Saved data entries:
◇ ◇ ◇ ◇ ◇ ◇ ◇

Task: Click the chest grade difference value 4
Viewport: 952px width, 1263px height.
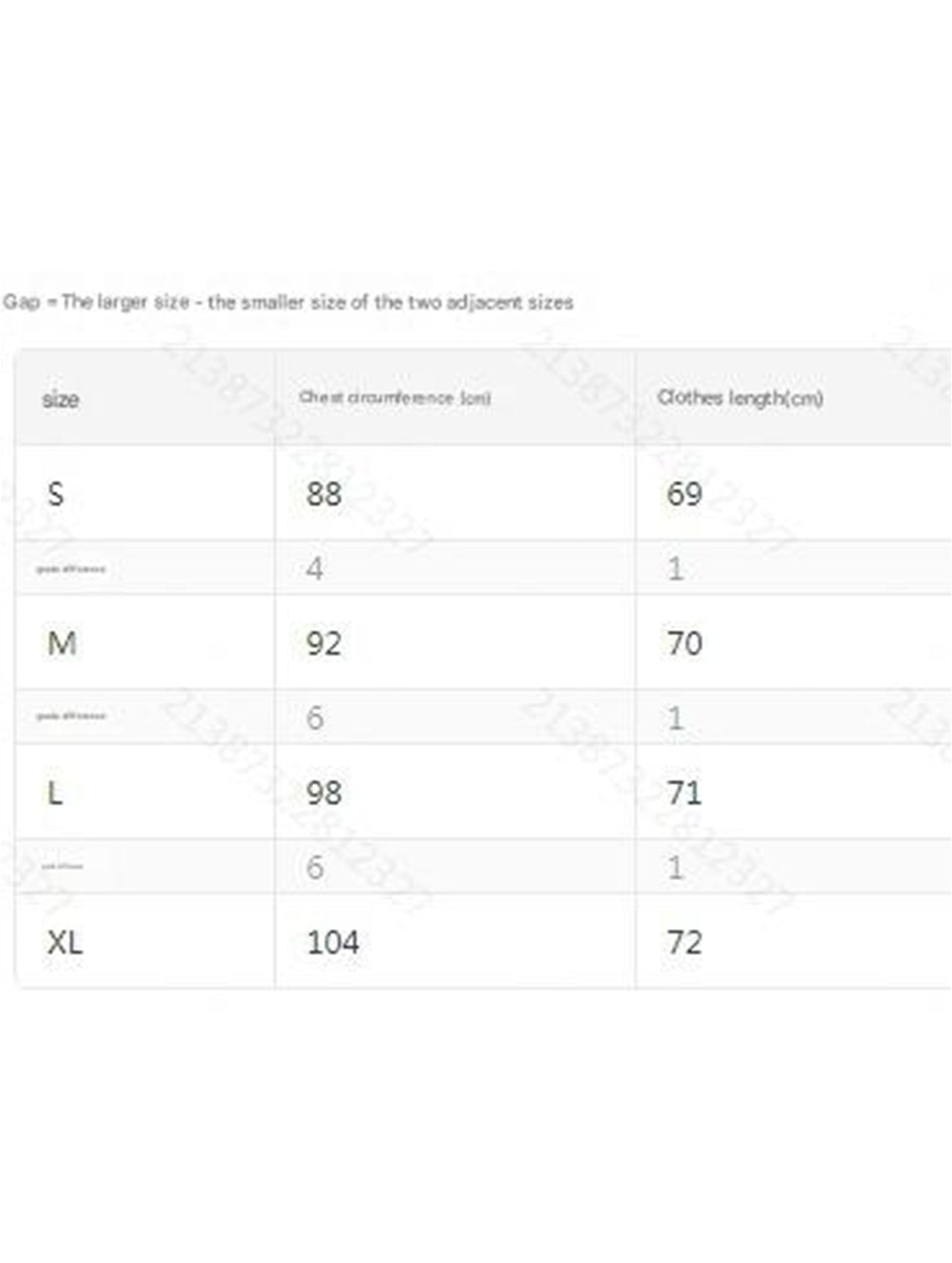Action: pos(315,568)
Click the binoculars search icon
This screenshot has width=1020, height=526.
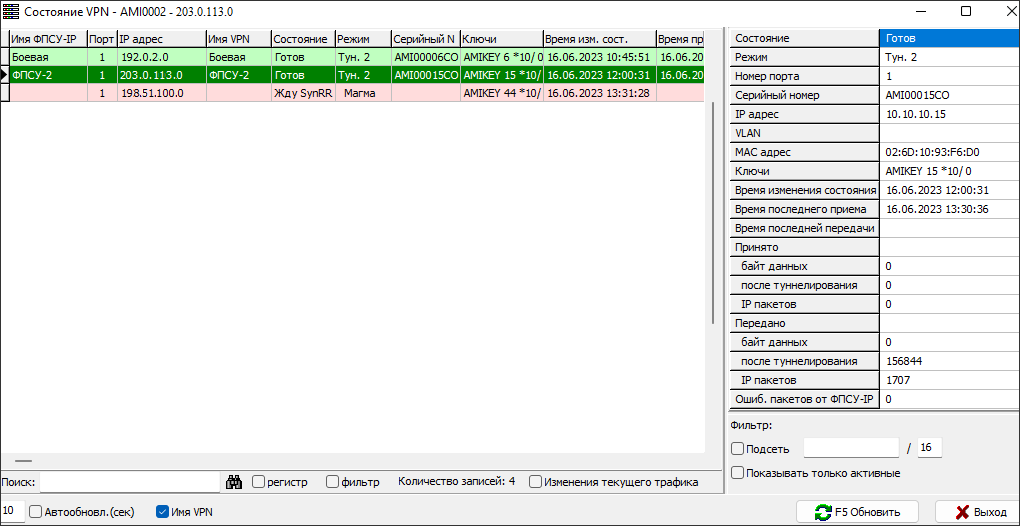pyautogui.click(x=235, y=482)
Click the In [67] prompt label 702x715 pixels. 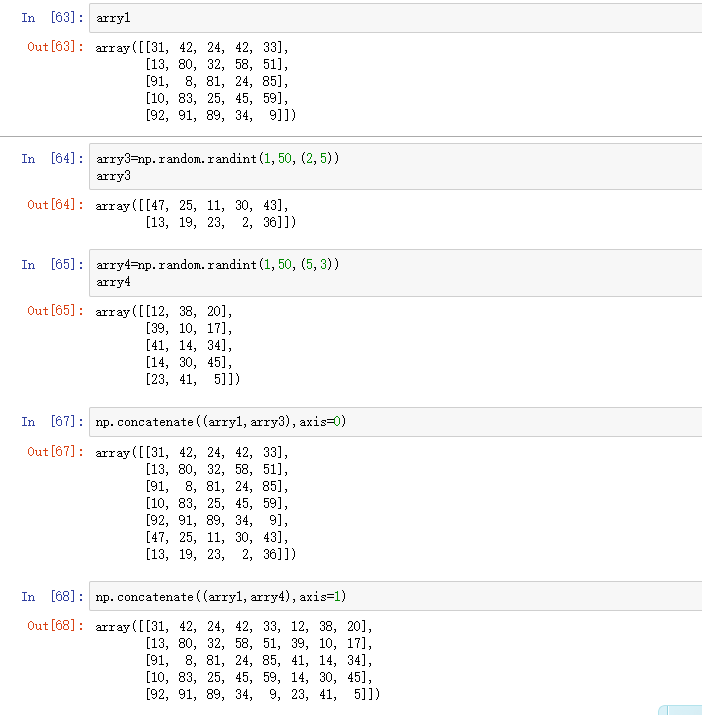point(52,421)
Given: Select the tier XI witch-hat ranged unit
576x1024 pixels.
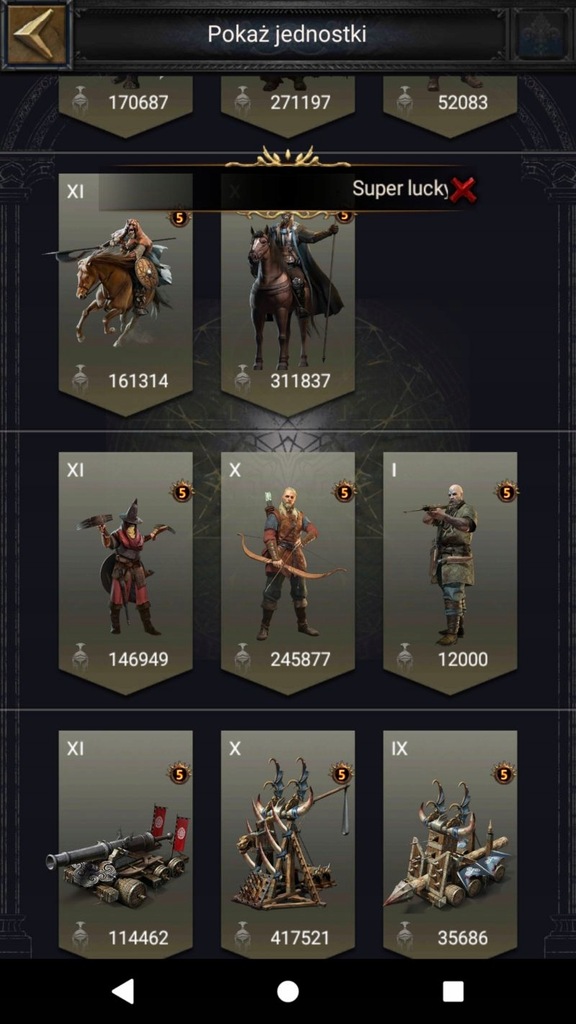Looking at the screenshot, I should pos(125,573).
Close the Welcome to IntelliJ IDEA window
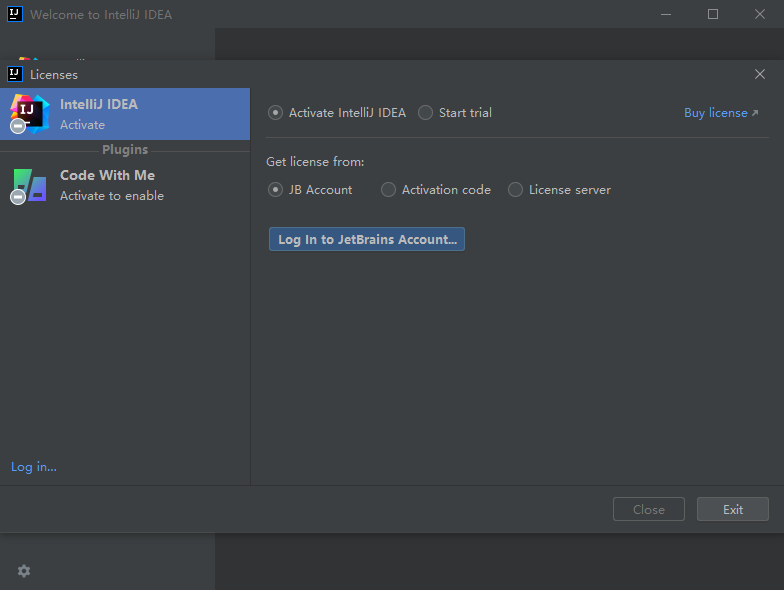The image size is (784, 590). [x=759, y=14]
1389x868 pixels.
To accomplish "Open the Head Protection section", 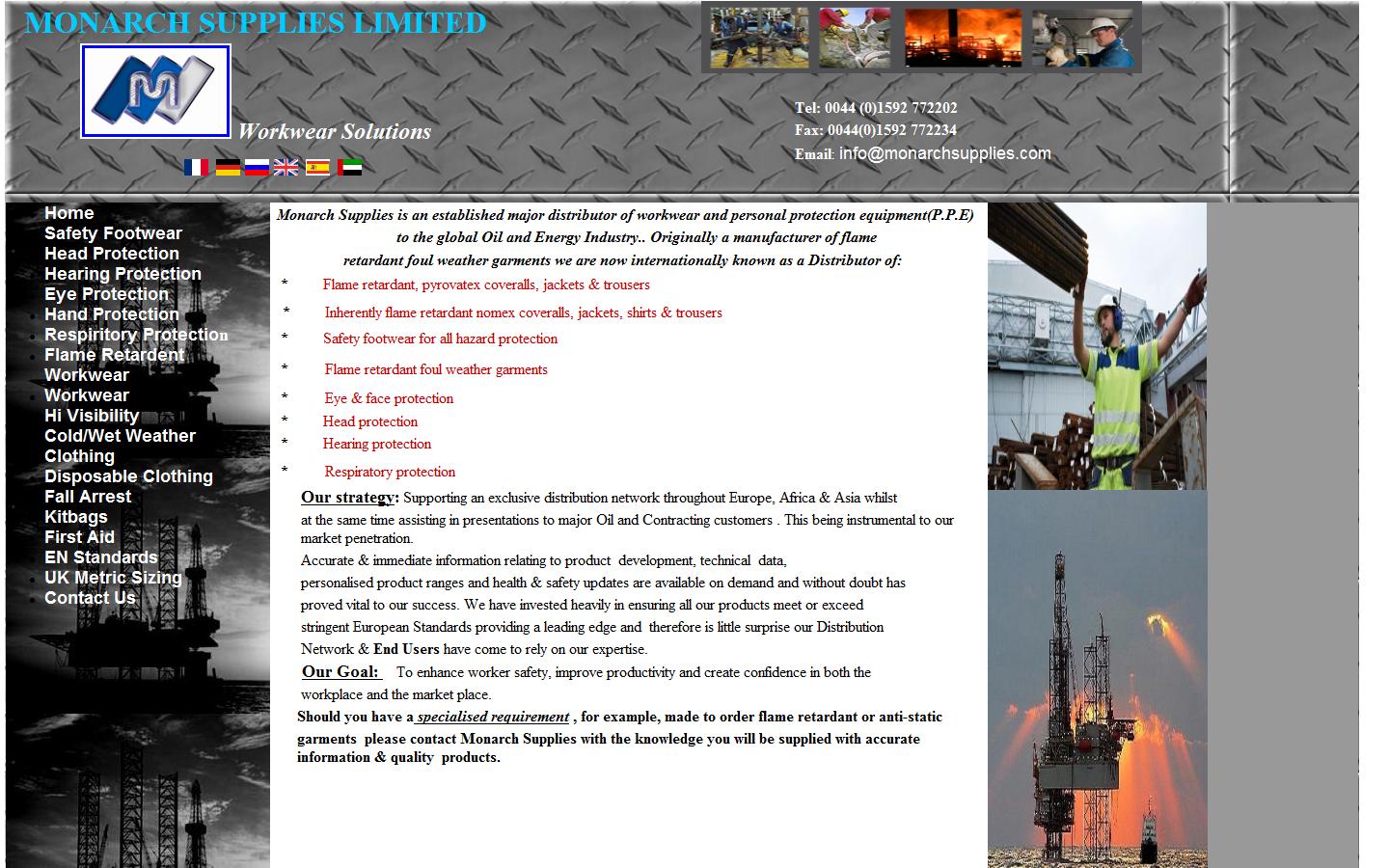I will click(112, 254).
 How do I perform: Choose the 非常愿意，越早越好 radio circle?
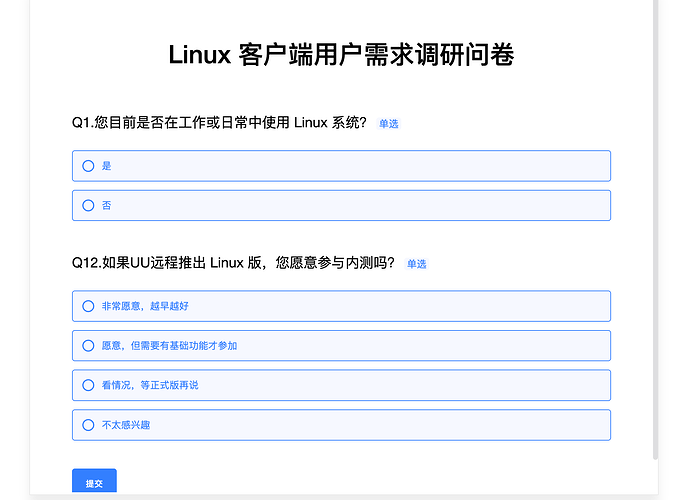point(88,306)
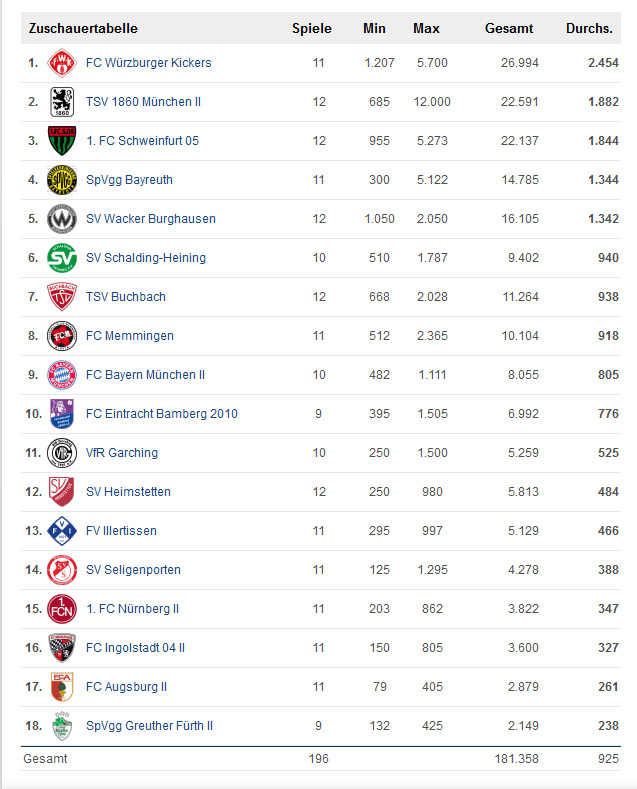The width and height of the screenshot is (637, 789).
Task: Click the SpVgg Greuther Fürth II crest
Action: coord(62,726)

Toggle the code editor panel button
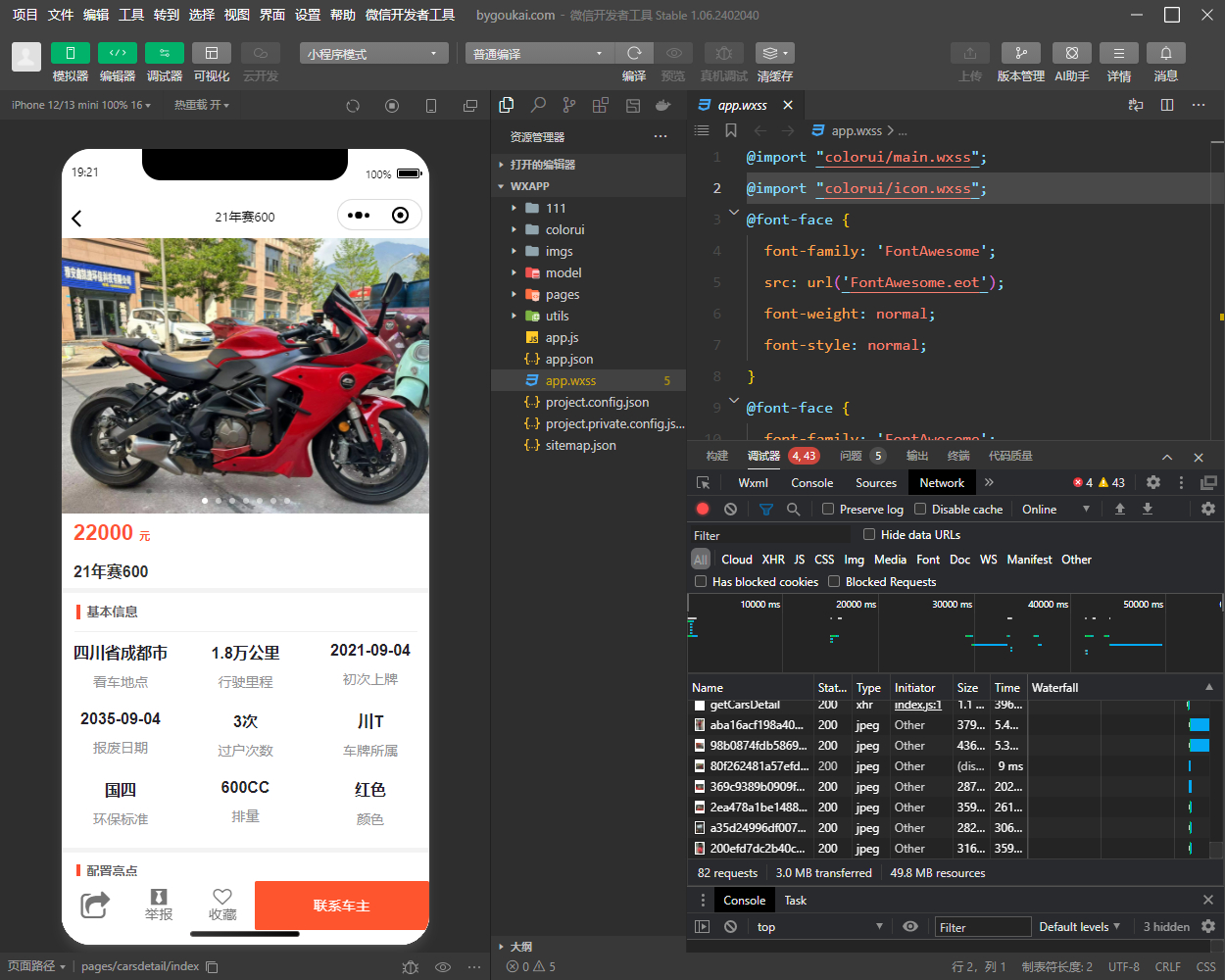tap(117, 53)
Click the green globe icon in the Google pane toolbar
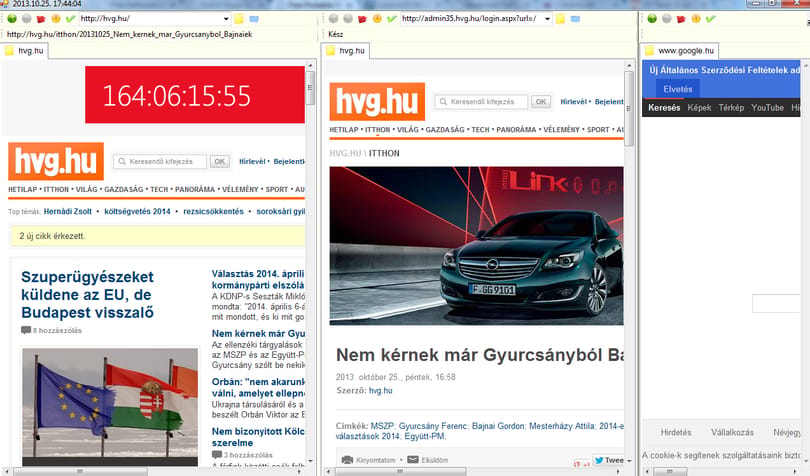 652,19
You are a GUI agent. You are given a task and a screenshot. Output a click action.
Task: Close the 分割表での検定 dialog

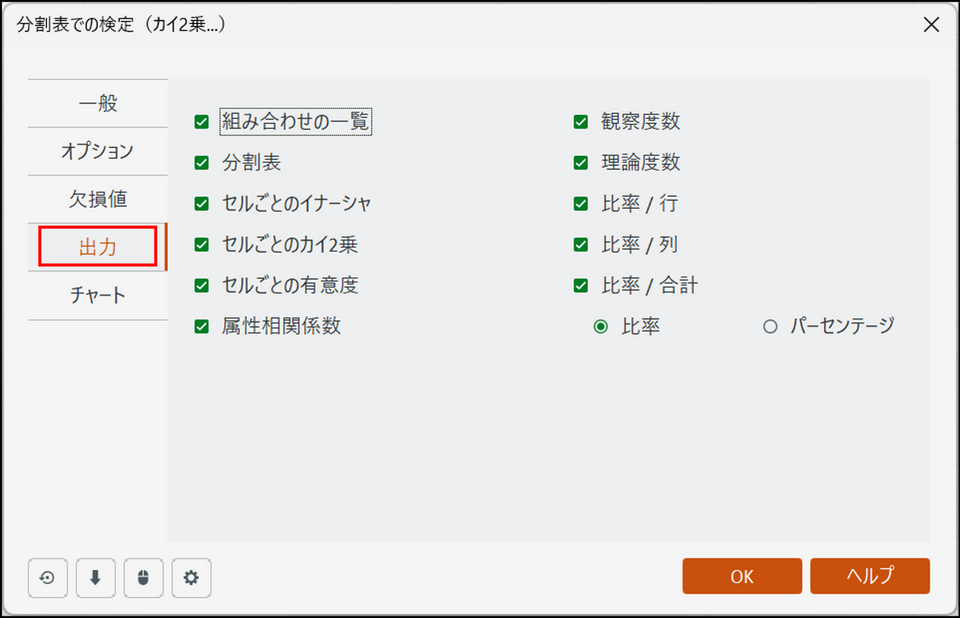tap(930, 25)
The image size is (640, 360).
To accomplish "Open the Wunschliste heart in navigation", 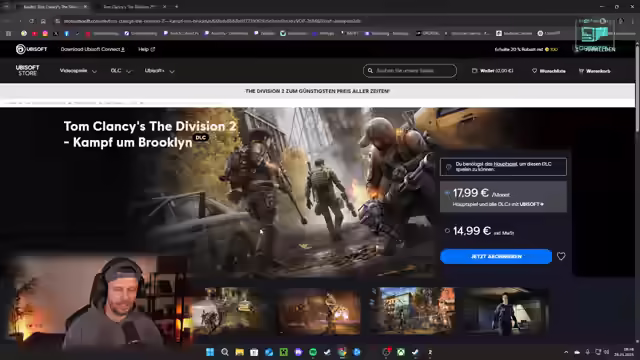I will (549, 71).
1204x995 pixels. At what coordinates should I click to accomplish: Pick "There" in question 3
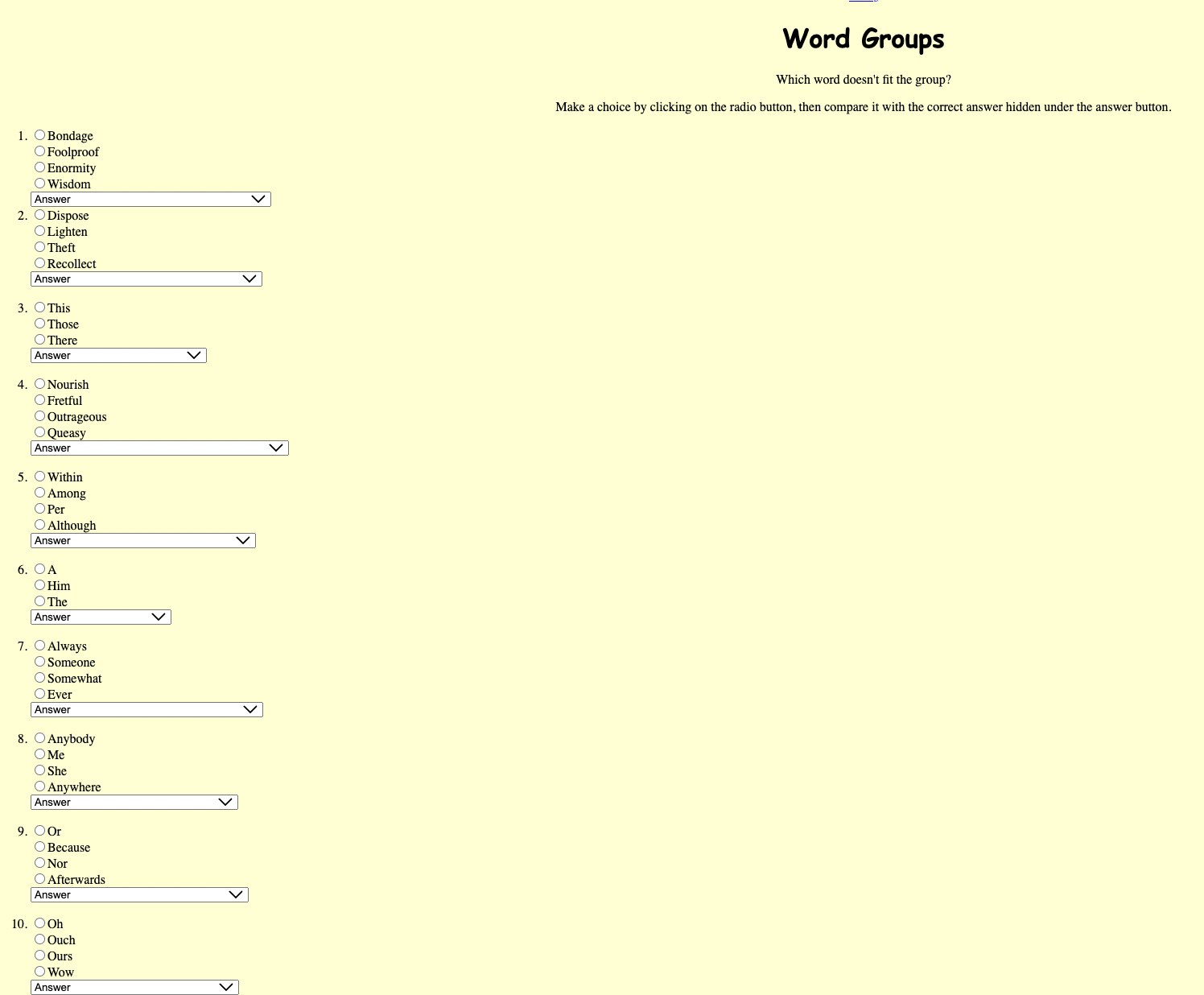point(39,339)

◇ ◇ ◇ ◇ ◇ ◇ ◇

Exercise instructions: Without any pictures, please write out the lines from the one containing "1204x995 pixels. At" through the final line of the data, exactly and inclusive of both ends.

Exercise answer:
1204x995 pixels. At what coordinates should I click to accomplish: Pick "There" in question 3
point(39,339)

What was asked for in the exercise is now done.